* Descripción de la tarea: Según el texto proporcionado sobre la literatura mexicana, ¿qué novela habría que pedir en nuestros días?

* Texto proporcionado:
La indicación más atractiva de Sánchez Prado deriva, sin embargo, de su lúcida observación panorámica de la literatura mexicana del XX, donde encuentra un proceso que convirtió en norma, en institución confortable, la autonomía literaria. En principio, esta apuesta se presentaba como combativa y radical frente al nacionalismo y el mimetismo hegemónicos: “el matrimonio entre cosmopolitismo e institucionalización resultó en la nefasta emergencia de una cámara de ecos”.
A esta reflexión cabría agregarle la pregunta, particularmente importante para la narrativa, qué ocurre ahora, qué matiz se añade en nuestro tiempo, cuando la institución literaria se ve asediada y erosionada en niveles nunca antes vistos pero no desde dentro —no por un neorrealismo o una reideologización, digamos— sino, llanamente, desde el mercado editorial y mediático, es decir, por agentes en principio externos a un campo literario cada vez más heterónomo. Así, sucede entonces que la autonomía literaria se mantiene en el nivel de puro discurso, de lingua franca —cómodo bagaje para responder en las entrevistas o en las proliferantes presentaciones de libros—, pero inexistente en cuanto toma de posición efectiva, en cuanto práctica, ya casi por completo diluida no en el poder político sino en el mediático. En otras palabras: en nuestros días habría que pedir no ya la “gran novela mexicana o postmexicana”, ni siquiera la “gran novela del facebook” sino, básicamente, la Gran Novela de la Feria Internacional del Libro.

* Información proporcionada:

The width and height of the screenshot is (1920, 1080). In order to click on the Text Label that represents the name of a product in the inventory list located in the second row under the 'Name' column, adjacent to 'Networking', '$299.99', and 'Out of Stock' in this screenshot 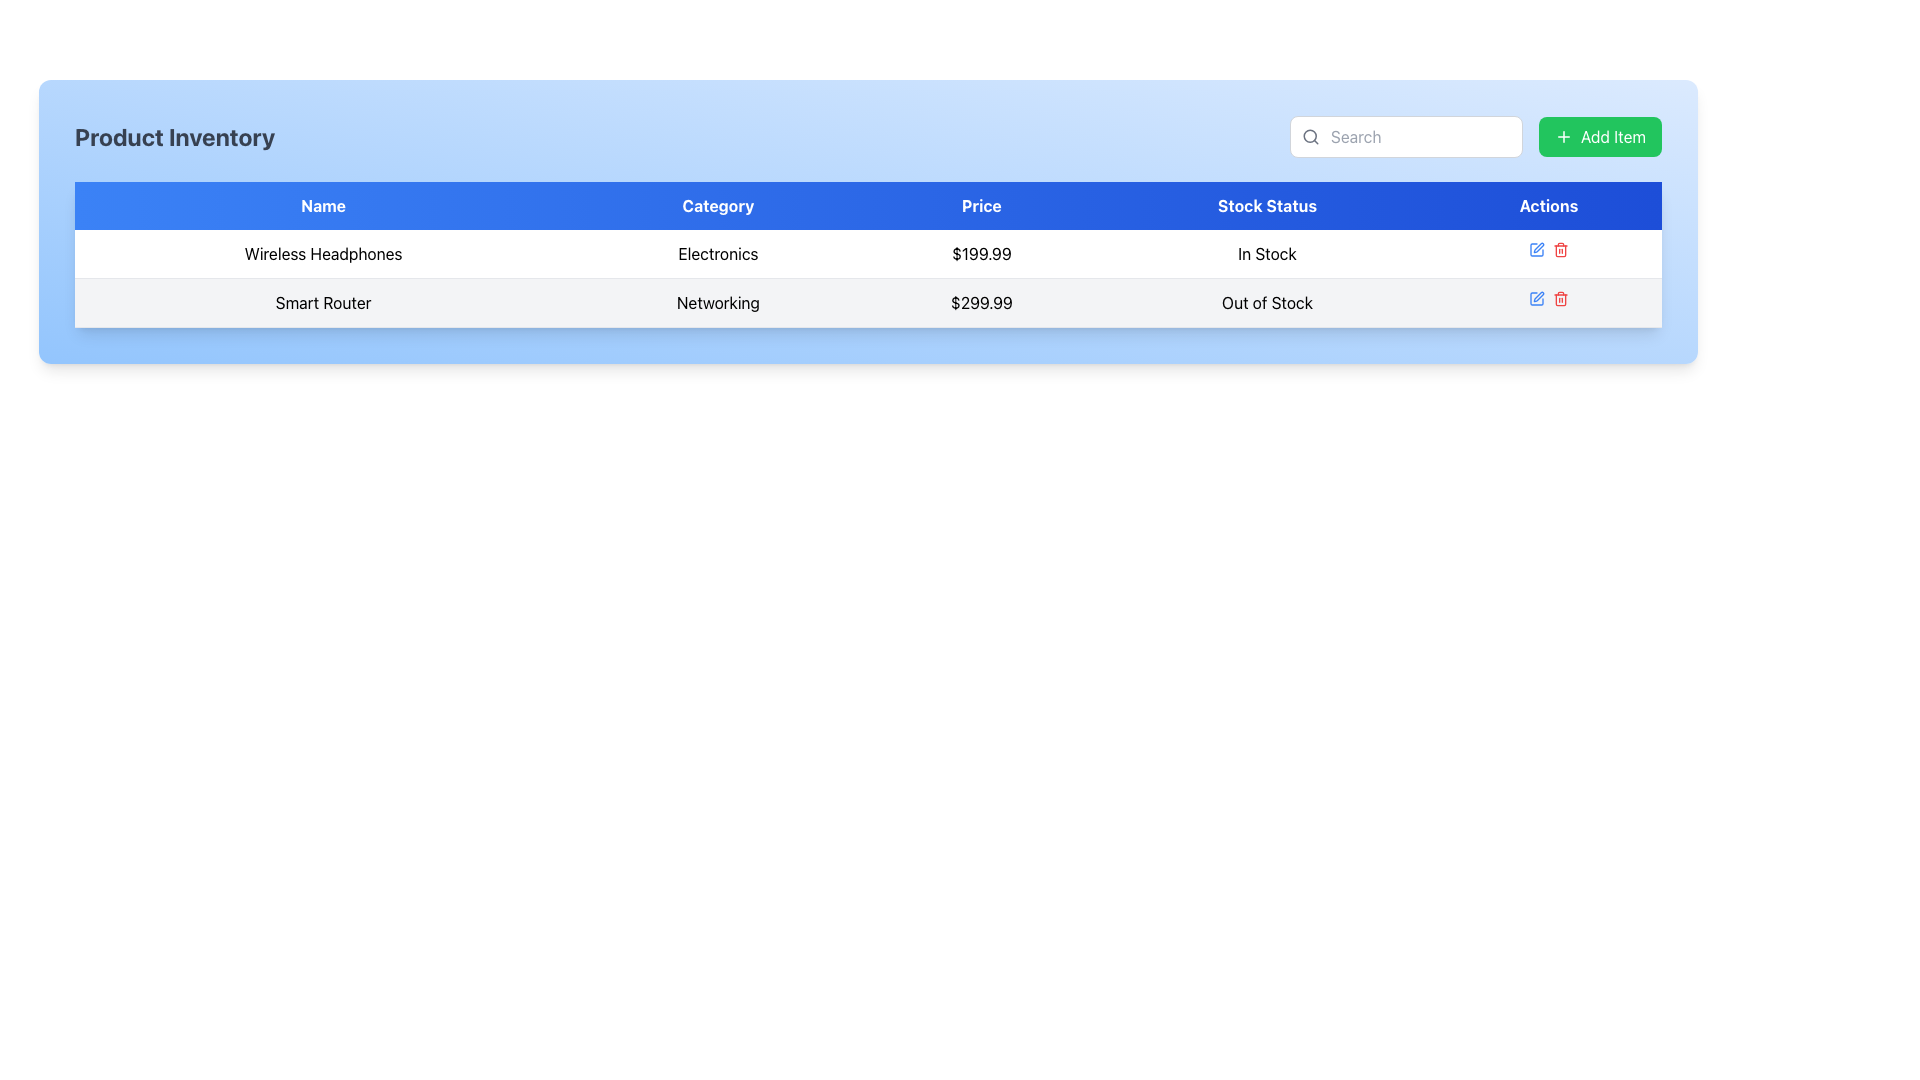, I will do `click(323, 303)`.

* Solución: La Gran Novela de la Feria Internacional del Libro.